R – Aham. Daí elas ficaram um bom tempo morando. Mas a minha avó também tinha muitos filhos, então passou um tempo, elas ficaram acho que quase dois anos, é, uns dois anos, mais ou menos, elas ficaram só com ela. Daí meu pai ajudou a comprar uma casa. Porque quando elas vieram pra cá, elas moravam embaixo de viaduto mesmo.
P/1 – Suas irmãs?
R – Isso. Com meus tios...
P/1 – E a sua avó?
R – Ela tinha uma casa, mas era muito pequena. Depois elas passaram a morar junto com ela.
P/1 – Mas aí você disse suas irmãs juntos com seus tios moravam embaixo do viaduto?
R – Isso. Porque a casa era muito pequena e tinha 12 filhos, assim, 11 filhos. Depois, quando a gente veio morar pra cá, daí morávamos eu, minha mãe e minhas duas irmãs.
P/1 – Nessa casa?
R – Daí meu pai todo ano vinha visitar a gente. Uma vez por ano, pelo menos, ele vinha. Depois começou passar a ser uma vez a cada três anos, dois anos. E era esquisito, assim, porque a gente não tinha aquele relacionamento de pai e filha. Ele era um amigo da família que ia passear lá.
P/1 – Ele ia sozinho?
R – Sozinho.
P/1 – E ficava na casa de vocês em...
R – Na nossa casa. Ficava como uma visita.
P/1 – Aqui em Joinville?
R – Isso. Ficava como uma visita.
P/1 – E pra sua mãe era bom também?
R – É, porque ela sempre fala que sempre o amou mesmo como irmão. Mesmo depois de separados, mas, assim, ela sempre gostou muito dele. Ele era desajuizado, mas ela... Minha mãe é uma pessoa muito boa, então é difícil não gostar. E foi assim.
P/1 – E você, quando seu pai chegava, qual era a sua reação desde pequenininha? Eu vi na foto ali que você tava... Foi um dia que ele veio?
R – Isso. Ah, ficava contente, porque ele vinha, era como se fosse, pra mim... Eu sabia que era meu pai, né? E aquela época eu não entendia ainda o que ele tinha feito com a minha mãe, o porquê daquelas... Que a gente nunca se criou junto.

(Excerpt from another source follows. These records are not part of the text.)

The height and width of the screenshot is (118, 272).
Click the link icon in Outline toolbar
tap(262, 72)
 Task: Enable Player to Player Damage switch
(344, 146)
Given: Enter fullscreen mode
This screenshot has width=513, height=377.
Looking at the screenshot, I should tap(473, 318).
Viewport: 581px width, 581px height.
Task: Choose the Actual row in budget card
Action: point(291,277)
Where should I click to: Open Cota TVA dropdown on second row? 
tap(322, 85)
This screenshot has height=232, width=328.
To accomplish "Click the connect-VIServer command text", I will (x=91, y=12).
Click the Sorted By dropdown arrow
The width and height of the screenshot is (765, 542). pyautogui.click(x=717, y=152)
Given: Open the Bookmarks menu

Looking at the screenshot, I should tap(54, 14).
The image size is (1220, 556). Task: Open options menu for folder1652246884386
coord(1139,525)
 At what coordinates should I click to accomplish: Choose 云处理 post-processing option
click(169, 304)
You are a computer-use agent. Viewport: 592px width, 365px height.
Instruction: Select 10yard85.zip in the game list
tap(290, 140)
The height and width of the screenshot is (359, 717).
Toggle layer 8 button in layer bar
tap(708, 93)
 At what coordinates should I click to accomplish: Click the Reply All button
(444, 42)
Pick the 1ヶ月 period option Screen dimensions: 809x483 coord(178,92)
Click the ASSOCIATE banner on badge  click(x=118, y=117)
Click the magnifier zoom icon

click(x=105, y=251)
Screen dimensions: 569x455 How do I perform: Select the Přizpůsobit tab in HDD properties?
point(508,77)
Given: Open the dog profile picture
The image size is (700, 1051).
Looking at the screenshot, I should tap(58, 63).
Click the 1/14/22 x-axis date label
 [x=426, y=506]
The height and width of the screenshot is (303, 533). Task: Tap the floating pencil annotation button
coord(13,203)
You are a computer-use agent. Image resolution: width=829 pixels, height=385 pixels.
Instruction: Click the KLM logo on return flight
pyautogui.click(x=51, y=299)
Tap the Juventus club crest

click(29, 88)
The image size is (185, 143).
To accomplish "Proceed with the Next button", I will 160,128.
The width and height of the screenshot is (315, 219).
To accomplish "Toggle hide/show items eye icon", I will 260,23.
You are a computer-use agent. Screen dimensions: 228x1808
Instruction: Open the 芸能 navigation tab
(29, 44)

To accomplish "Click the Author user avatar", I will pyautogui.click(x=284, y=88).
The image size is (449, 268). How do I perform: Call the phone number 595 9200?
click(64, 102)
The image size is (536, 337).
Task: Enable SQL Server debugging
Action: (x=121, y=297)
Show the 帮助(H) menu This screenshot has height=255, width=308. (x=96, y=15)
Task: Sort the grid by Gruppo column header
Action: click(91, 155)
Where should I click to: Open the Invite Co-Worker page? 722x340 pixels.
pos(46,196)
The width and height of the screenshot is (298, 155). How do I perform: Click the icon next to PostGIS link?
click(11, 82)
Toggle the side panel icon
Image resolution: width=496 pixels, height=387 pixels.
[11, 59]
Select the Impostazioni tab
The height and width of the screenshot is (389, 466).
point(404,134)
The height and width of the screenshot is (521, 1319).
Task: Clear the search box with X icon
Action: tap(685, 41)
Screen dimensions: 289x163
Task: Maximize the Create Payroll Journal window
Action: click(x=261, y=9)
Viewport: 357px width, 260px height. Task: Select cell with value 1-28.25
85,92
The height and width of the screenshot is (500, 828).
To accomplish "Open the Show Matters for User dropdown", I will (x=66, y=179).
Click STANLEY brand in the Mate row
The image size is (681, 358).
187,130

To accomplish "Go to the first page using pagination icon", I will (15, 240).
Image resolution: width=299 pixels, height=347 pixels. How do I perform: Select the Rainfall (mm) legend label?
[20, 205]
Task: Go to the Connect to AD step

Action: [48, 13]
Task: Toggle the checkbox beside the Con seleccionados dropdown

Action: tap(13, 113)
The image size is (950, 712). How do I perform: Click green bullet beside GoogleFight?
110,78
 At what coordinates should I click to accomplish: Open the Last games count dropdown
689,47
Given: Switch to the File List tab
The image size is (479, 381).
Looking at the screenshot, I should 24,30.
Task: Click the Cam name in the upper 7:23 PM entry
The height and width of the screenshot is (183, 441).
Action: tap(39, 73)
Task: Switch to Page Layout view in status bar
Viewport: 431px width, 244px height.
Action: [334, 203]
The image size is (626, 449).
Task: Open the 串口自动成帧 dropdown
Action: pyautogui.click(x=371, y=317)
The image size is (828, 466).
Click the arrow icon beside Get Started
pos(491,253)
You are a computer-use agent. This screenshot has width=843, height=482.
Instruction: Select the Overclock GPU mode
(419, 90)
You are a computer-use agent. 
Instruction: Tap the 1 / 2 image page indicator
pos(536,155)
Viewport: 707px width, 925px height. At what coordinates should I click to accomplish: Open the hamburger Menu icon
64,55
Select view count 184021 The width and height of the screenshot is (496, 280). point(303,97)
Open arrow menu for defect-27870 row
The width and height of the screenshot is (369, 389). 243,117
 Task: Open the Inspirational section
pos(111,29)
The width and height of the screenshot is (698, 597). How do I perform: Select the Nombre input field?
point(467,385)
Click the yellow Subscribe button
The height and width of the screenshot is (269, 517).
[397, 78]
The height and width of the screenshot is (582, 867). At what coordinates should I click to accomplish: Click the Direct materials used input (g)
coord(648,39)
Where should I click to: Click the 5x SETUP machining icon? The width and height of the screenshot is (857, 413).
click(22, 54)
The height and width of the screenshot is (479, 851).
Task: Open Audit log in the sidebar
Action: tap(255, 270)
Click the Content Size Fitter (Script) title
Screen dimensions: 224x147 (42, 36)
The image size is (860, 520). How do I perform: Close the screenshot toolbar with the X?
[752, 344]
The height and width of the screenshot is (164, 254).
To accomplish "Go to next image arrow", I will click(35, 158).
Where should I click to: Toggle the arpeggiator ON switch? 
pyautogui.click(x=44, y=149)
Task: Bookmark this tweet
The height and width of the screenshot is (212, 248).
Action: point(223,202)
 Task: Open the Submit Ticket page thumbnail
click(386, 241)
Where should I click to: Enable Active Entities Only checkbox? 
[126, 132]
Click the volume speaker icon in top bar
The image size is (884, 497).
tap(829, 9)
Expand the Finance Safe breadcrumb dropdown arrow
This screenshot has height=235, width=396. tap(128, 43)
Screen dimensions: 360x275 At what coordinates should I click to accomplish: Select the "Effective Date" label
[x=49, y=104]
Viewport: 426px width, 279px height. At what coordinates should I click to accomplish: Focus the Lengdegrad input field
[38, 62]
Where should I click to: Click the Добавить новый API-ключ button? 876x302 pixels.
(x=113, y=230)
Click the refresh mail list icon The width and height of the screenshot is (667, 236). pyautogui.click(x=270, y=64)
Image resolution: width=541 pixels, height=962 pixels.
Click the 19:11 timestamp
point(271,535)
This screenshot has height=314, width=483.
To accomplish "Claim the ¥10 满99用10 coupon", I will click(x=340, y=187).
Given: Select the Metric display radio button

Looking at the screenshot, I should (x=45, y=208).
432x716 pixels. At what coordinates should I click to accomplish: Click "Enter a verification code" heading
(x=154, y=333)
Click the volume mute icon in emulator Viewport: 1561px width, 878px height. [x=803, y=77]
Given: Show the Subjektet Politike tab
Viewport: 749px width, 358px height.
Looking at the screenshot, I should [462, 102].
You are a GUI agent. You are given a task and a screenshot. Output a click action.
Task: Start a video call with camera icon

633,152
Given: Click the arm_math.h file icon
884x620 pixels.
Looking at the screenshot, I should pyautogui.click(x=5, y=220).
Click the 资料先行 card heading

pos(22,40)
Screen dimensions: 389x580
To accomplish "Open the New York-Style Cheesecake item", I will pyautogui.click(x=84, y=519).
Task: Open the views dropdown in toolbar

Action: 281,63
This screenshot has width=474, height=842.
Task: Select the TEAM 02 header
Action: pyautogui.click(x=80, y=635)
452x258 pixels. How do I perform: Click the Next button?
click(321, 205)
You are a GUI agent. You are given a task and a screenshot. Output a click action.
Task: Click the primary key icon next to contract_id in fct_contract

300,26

Então quando ele vinha, pra mim era motivo de alegria. Daí conforme vai passando o tempo, a gente vai crescendo, vai conhecendo a história, vai vendo por que não morou junto, daí é onde tu começa a ver uma visão adulta. Mas quando era criança, eu gostava muito, porque daí ia ele, daí às vezes as minhas irmãs vinham de Santa Catarina pra lá e elas levavam doce daqui que era novidade, uns guarda-chuvas cheios de bolinha colorida pra gente. Era muito diferente.
P/1 – Ah, isso ainda lá no Paraná?
R – É, porque elas iam nos visitar lá quando eu era pequenininha.
P/1 – E levavam o quê pra você?
R – Doce. Aquelas bengalas cheias de bolinha colorida. Nossa, aquilo lá não se via lá, então eu ficava toda contente.
P/1 – E você, de brincadeiras, você lembra? Se você brincava, de que brincadeira.
R – Brincava. Eu jogava pedrinha, eu sou do tempo de jogar pedrinha.
P/1 – Como é esse jogo?
R – Das cinco pedrinhas que tu jogava. Hoje eu não consigo lembrar mais assim bem, mas era... E eu gostava muito de jogar taco na rua. A gente brincava de jogar taco na rua. Jogava vôlei.
P/1 – Taco, só meninos, ou meninas também?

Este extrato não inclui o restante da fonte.